• **Your goal**:
Rewrite every one of the entries below, replacing "How do I perform:" with "How can I carry out:" wherever it appears and keeping everything else the same.

* start Information provided *

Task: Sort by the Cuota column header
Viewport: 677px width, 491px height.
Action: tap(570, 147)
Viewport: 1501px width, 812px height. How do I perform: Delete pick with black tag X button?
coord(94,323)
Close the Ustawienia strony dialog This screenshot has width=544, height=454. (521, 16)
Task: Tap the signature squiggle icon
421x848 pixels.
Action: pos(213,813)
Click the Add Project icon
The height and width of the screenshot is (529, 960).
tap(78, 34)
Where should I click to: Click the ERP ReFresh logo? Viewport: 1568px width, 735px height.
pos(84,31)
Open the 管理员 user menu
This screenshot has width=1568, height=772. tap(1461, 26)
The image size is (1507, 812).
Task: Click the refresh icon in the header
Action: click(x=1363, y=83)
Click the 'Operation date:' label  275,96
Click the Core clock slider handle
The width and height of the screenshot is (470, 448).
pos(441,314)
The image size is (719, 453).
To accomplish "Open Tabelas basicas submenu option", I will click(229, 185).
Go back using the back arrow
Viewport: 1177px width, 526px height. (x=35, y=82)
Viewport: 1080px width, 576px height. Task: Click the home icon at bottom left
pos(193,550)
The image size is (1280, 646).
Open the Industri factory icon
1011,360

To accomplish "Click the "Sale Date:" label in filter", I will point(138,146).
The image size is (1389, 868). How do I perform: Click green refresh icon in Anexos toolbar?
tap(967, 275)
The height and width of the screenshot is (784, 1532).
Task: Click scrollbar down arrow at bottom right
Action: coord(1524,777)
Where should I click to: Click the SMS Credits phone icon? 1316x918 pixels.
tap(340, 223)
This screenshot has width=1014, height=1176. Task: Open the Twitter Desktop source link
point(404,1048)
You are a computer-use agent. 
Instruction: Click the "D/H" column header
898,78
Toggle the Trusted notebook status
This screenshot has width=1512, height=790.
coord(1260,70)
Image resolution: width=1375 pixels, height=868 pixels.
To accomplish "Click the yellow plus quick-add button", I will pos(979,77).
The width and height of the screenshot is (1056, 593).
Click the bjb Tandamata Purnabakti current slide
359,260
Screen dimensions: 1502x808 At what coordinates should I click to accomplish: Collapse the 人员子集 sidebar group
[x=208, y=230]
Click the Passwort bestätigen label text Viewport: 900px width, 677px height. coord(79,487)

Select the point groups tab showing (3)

* end Information provided *

• **Written reply**:
Task: Sort by the Cuota column header
Viewport: 677px width, 491px height.
Action: tap(570, 147)
Viewport: 1501px width, 812px height. How can I carry out: Delete pick with black tag X button?
coord(94,323)
Close the Ustawienia strony dialog This screenshot has width=544, height=454. (521, 16)
Task: Tap the signature squiggle icon
421x848 pixels.
Action: pos(213,813)
Click the Add Project icon
The height and width of the screenshot is (529, 960).
tap(78, 34)
Where should I click to: Click the ERP ReFresh logo? Viewport: 1568px width, 735px height.
pos(84,31)
Open the 管理员 user menu
This screenshot has width=1568, height=772. tap(1461, 26)
The image size is (1507, 812).
Task: Click the refresh icon in the header
Action: click(x=1363, y=83)
Click the 'Operation date:' label  275,96
Click the Core clock slider handle
The width and height of the screenshot is (470, 448).
pos(441,314)
The image size is (719, 453).
To accomplish "Open Tabelas basicas submenu option", I will click(229, 185).
Go back using the back arrow
Viewport: 1177px width, 526px height. (x=35, y=82)
Viewport: 1080px width, 576px height. Task: Click the home icon at bottom left
pos(193,550)
The image size is (1280, 646).
Open the Industri factory icon
1011,360

To accomplish "Click the "Sale Date:" label in filter", I will point(138,146).
The image size is (1389, 868). How can I carry out: Click green refresh icon in Anexos toolbar?
tap(967, 275)
The height and width of the screenshot is (784, 1532).
Task: Click scrollbar down arrow at bottom right
Action: coord(1524,777)
Where should I click to: Click the SMS Credits phone icon? 1316x918 pixels.
tap(340, 223)
This screenshot has width=1014, height=1176. Task: Open the Twitter Desktop source link
point(404,1048)
You are a computer-use agent. 
Instruction: Click the "D/H" column header
898,78
Toggle the Trusted notebook status
This screenshot has width=1512, height=790.
coord(1260,70)
Image resolution: width=1375 pixels, height=868 pixels.
To accomplish "Click the yellow plus quick-add button", I will pos(979,77).
The width and height of the screenshot is (1056, 593).
Click the bjb Tandamata Purnabakti current slide
359,260
Screen dimensions: 1502x808 At what coordinates should I click to accomplish: Collapse the 人员子集 sidebar group
[x=208, y=230]
Click the Passwort bestätigen label text Viewport: 900px width, 677px height. coord(79,487)

Select the point groups tab showing (3)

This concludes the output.